Goal: Repeat the lines below exactly as they appear, with no changes.

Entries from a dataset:
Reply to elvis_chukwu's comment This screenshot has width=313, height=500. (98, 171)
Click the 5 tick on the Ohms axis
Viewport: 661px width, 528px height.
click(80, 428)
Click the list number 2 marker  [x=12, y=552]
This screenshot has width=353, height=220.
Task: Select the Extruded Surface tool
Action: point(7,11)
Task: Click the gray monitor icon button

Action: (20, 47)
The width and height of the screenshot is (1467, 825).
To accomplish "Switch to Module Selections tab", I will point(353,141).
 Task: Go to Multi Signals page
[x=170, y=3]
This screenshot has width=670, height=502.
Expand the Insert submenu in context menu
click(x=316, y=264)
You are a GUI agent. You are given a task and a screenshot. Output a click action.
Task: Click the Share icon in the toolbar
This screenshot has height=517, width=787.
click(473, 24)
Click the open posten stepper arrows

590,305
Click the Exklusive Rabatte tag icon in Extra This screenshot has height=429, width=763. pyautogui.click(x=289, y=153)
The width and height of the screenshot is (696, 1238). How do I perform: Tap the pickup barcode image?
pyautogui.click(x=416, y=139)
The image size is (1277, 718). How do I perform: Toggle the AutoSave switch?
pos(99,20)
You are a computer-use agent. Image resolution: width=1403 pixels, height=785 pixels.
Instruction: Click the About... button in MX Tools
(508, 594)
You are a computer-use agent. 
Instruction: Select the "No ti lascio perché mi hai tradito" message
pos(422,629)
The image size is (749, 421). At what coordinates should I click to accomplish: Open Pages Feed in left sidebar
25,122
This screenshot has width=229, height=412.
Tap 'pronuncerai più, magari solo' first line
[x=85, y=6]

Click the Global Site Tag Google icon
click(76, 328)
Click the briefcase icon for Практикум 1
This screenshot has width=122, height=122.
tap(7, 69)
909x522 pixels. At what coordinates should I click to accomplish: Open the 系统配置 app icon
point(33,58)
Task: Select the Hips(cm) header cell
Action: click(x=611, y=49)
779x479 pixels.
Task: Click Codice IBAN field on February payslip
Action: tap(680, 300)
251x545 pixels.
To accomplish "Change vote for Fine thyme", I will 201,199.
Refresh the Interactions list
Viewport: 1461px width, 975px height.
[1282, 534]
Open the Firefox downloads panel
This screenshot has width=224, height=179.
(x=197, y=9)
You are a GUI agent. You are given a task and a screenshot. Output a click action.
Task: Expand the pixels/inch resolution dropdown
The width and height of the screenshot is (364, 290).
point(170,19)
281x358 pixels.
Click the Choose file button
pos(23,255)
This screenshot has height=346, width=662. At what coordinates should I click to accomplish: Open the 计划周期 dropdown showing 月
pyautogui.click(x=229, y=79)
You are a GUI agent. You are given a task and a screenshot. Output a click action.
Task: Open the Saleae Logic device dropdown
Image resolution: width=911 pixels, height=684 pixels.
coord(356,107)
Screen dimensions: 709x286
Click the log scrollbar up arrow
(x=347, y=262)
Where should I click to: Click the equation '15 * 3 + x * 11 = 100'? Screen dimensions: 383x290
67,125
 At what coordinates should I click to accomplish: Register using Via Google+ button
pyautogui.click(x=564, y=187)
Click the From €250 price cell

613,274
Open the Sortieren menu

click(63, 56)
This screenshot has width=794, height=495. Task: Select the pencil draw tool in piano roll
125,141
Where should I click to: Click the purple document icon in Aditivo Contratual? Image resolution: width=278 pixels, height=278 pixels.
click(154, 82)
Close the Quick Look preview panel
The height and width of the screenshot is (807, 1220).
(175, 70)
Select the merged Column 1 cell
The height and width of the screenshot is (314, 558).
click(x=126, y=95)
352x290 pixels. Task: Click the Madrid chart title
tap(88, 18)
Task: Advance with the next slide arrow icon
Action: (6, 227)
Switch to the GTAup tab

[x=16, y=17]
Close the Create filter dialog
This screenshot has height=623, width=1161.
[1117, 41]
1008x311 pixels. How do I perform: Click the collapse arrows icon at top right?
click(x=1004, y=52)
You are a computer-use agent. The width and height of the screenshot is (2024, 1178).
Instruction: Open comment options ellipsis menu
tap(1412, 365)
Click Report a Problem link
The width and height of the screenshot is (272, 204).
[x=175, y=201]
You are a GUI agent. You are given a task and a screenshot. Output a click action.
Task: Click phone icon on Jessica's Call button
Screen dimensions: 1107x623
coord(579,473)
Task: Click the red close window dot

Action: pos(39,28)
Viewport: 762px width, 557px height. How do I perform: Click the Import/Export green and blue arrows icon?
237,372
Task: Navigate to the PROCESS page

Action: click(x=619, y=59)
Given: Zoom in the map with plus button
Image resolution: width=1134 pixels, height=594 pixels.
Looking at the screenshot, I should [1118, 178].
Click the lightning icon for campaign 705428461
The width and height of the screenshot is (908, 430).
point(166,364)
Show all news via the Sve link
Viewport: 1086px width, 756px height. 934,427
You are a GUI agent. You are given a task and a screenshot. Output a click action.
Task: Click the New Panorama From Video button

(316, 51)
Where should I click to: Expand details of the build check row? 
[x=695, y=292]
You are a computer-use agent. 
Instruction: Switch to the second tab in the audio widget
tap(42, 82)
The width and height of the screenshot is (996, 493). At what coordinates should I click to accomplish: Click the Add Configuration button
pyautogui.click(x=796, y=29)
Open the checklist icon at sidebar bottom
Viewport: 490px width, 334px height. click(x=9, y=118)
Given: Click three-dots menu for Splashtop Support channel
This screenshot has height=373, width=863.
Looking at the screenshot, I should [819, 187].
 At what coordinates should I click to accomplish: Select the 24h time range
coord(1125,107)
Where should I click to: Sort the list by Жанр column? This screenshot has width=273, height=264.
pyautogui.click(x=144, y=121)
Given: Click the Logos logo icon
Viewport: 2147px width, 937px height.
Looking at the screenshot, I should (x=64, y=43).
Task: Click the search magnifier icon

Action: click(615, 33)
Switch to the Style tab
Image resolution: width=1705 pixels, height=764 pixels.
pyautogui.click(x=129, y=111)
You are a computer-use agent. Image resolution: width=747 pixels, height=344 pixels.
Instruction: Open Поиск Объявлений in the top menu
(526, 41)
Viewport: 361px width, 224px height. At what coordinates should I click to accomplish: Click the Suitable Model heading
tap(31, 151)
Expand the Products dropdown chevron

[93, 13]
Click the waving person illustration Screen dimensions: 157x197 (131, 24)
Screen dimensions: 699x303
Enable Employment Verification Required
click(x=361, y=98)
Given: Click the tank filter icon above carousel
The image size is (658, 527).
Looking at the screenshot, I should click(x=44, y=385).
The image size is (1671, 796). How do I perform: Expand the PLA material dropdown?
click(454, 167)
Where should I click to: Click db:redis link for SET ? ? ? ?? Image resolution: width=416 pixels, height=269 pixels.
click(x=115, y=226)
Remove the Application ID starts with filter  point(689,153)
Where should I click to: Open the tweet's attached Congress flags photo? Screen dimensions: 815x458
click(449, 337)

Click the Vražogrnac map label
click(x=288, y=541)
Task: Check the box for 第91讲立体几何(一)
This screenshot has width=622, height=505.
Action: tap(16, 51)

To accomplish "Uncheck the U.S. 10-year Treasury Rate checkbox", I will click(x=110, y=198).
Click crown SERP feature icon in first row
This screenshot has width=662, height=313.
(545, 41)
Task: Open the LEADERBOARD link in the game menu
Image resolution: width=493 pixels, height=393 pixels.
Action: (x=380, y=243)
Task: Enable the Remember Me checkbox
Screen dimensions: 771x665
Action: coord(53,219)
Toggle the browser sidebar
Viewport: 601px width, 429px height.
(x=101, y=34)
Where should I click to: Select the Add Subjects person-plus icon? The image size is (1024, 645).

The reply:
Reply to elvis_chukwu's comment This screenshot has width=313, height=500. (98, 171)
Click the 5 tick on the Ohms axis
Viewport: 661px width, 528px height.
click(80, 428)
Click the list number 2 marker  [x=12, y=552]
This screenshot has width=353, height=220.
Task: Select the Extruded Surface tool
Action: point(7,11)
Task: Click the gray monitor icon button

Action: (20, 47)
The width and height of the screenshot is (1467, 825).
To accomplish "Switch to Module Selections tab", I will point(353,141).
 Task: Go to Multi Signals page
[x=170, y=3]
This screenshot has width=670, height=502.
Expand the Insert submenu in context menu
click(x=316, y=264)
You are a GUI agent. You are given a task and a screenshot. Output a click action.
Task: Click the Share icon in the toolbar
This screenshot has height=517, width=787.
click(473, 24)
Click the open posten stepper arrows

590,305
Click the Exklusive Rabatte tag icon in Extra This screenshot has height=429, width=763. pyautogui.click(x=289, y=153)
The width and height of the screenshot is (696, 1238). How do I perform: Tap the pickup barcode image?
pyautogui.click(x=416, y=139)
The image size is (1277, 718). How do I perform: Toggle the AutoSave switch?
pos(99,20)
You are a computer-use agent. Image resolution: width=1403 pixels, height=785 pixels.
Instruction: Click the About... button in MX Tools
(508, 594)
You are a computer-use agent. 
Instruction: Select the "No ti lascio perché mi hai tradito" message
pos(422,629)
The image size is (749, 421). At what coordinates should I click to accomplish: Open Pages Feed in left sidebar
25,122
This screenshot has width=229, height=412.
Tap 'pronuncerai più, magari solo' first line
[x=85, y=6]

Click the Global Site Tag Google icon
click(76, 328)
Click the briefcase icon for Практикум 1
This screenshot has width=122, height=122.
tap(7, 69)
909x522 pixels. At what coordinates should I click to accomplish: Open the 系统配置 app icon
point(33,58)
Task: Select the Hips(cm) header cell
Action: click(x=611, y=49)
779x479 pixels.
Task: Click Codice IBAN field on February payslip
Action: tap(680, 300)
251x545 pixels.
To accomplish "Change vote for Fine thyme", I will 201,199.
Refresh the Interactions list
Viewport: 1461px width, 975px height.
[1282, 534]
Open the Firefox downloads panel
This screenshot has width=224, height=179.
(x=197, y=9)
You are a GUI agent. You are given a task and a screenshot. Output a click action.
Task: Expand the pixels/inch resolution dropdown
The width and height of the screenshot is (364, 290).
point(170,19)
281x358 pixels.
Click the Choose file button
pos(23,255)
This screenshot has height=346, width=662. At what coordinates should I click to accomplish: Open the 计划周期 dropdown showing 月
pyautogui.click(x=229, y=79)
You are a GUI agent. You are given a task and a screenshot. Output a click action.
Task: Open the Saleae Logic device dropdown
Image resolution: width=911 pixels, height=684 pixels.
coord(356,107)
Screen dimensions: 709x286
Click the log scrollbar up arrow
(x=347, y=262)
Where should I click to: Click the equation '15 * 3 + x * 11 = 100'? Screen dimensions: 383x290
67,125
 At what coordinates should I click to accomplish: Register using Via Google+ button
pyautogui.click(x=564, y=187)
Click the From €250 price cell

613,274
Open the Sortieren menu

click(63, 56)
This screenshot has width=794, height=495. Task: Select the pencil draw tool in piano roll
125,141
Where should I click to: Click the purple document icon in Aditivo Contratual? Image resolution: width=278 pixels, height=278 pixels.
click(154, 82)
Close the Quick Look preview panel
The height and width of the screenshot is (807, 1220).
(175, 70)
Select the merged Column 1 cell
The height and width of the screenshot is (314, 558).
click(x=126, y=95)
352x290 pixels. Task: Click the Madrid chart title
tap(88, 18)
Task: Advance with the next slide arrow icon
Action: (6, 227)
Switch to the GTAup tab

[x=16, y=17]
Close the Create filter dialog
This screenshot has height=623, width=1161.
[1117, 41]
1008x311 pixels. How do I perform: Click the collapse arrows icon at top right?
click(x=1004, y=52)
You are a computer-use agent. The width and height of the screenshot is (2024, 1178).
Instruction: Open comment options ellipsis menu
tap(1412, 365)
Click Report a Problem link
The width and height of the screenshot is (272, 204).
[x=175, y=201]
You are a GUI agent. You are given a task and a screenshot. Output a click action.
Task: Click phone icon on Jessica's Call button
Screen dimensions: 1107x623
coord(579,473)
Task: Click the red close window dot

Action: pos(39,28)
Viewport: 762px width, 557px height. How do I perform: Click the Import/Export green and blue arrows icon?
237,372
Task: Navigate to the PROCESS page

Action: click(x=619, y=59)
Given: Zoom in the map with plus button
Image resolution: width=1134 pixels, height=594 pixels.
Looking at the screenshot, I should [1118, 178].
Click the lightning icon for campaign 705428461
The width and height of the screenshot is (908, 430).
point(166,364)
Show all news via the Sve link
Viewport: 1086px width, 756px height. 934,427
You are a GUI agent. You are given a task and a screenshot. Output a click action.
Task: Click the New Panorama From Video button

(316, 51)
Where should I click to: Expand details of the build check row? 
[x=695, y=292]
You are a computer-use agent. 
Instruction: Switch to the second tab in the audio widget
tap(42, 82)
The width and height of the screenshot is (996, 493). At what coordinates should I click to accomplish: Click the Add Configuration button
pyautogui.click(x=796, y=29)
Open the checklist icon at sidebar bottom
Viewport: 490px width, 334px height. click(x=9, y=118)
Given: Click three-dots menu for Splashtop Support channel
This screenshot has height=373, width=863.
Looking at the screenshot, I should [819, 187].
 At what coordinates should I click to accomplish: Select the 24h time range
coord(1125,107)
Where should I click to: Sort the list by Жанр column? This screenshot has width=273, height=264.
pyautogui.click(x=144, y=121)
Given: Click the Logos logo icon
Viewport: 2147px width, 937px height.
Looking at the screenshot, I should (x=64, y=43).
Task: Click the search magnifier icon

Action: click(615, 33)
Switch to the Style tab
Image resolution: width=1705 pixels, height=764 pixels.
pyautogui.click(x=129, y=111)
You are a computer-use agent. Image resolution: width=747 pixels, height=344 pixels.
Instruction: Open Поиск Объявлений in the top menu
(526, 41)
Viewport: 361px width, 224px height. At what coordinates should I click to accomplish: Click the Suitable Model heading
tap(31, 151)
Expand the Products dropdown chevron

[93, 13]
Click the waving person illustration Screen dimensions: 157x197 (131, 24)
Screen dimensions: 699x303
Enable Employment Verification Required
click(x=361, y=98)
Given: Click the tank filter icon above carousel
The image size is (658, 527).
Looking at the screenshot, I should click(x=44, y=385).
The image size is (1671, 796). How do I perform: Expand the PLA material dropdown?
click(454, 167)
Where should I click to: Click db:redis link for SET ? ? ? ?? Image resolution: width=416 pixels, height=269 pixels.
click(x=115, y=226)
Remove the Application ID starts with filter  point(689,153)
Where should I click to: Open the tweet's attached Congress flags photo? Screen dimensions: 815x458
click(449, 337)

Click the Vražogrnac map label
click(x=288, y=541)
Task: Check the box for 第91讲立体几何(一)
This screenshot has width=622, height=505.
Action: tap(16, 51)

To accomplish "Uncheck the U.S. 10-year Treasury Rate checkbox", I will click(x=110, y=198).
Click crown SERP feature icon in first row
This screenshot has width=662, height=313.
(545, 41)
Task: Open the LEADERBOARD link in the game menu
Image resolution: width=493 pixels, height=393 pixels.
Action: (x=380, y=243)
Task: Enable the Remember Me checkbox
Screen dimensions: 771x665
Action: coord(53,219)
Toggle the browser sidebar
Viewport: 601px width, 429px height.
(x=101, y=34)
Where should I click to: Select the Add Subjects person-plus icon? The image size is (1024, 645).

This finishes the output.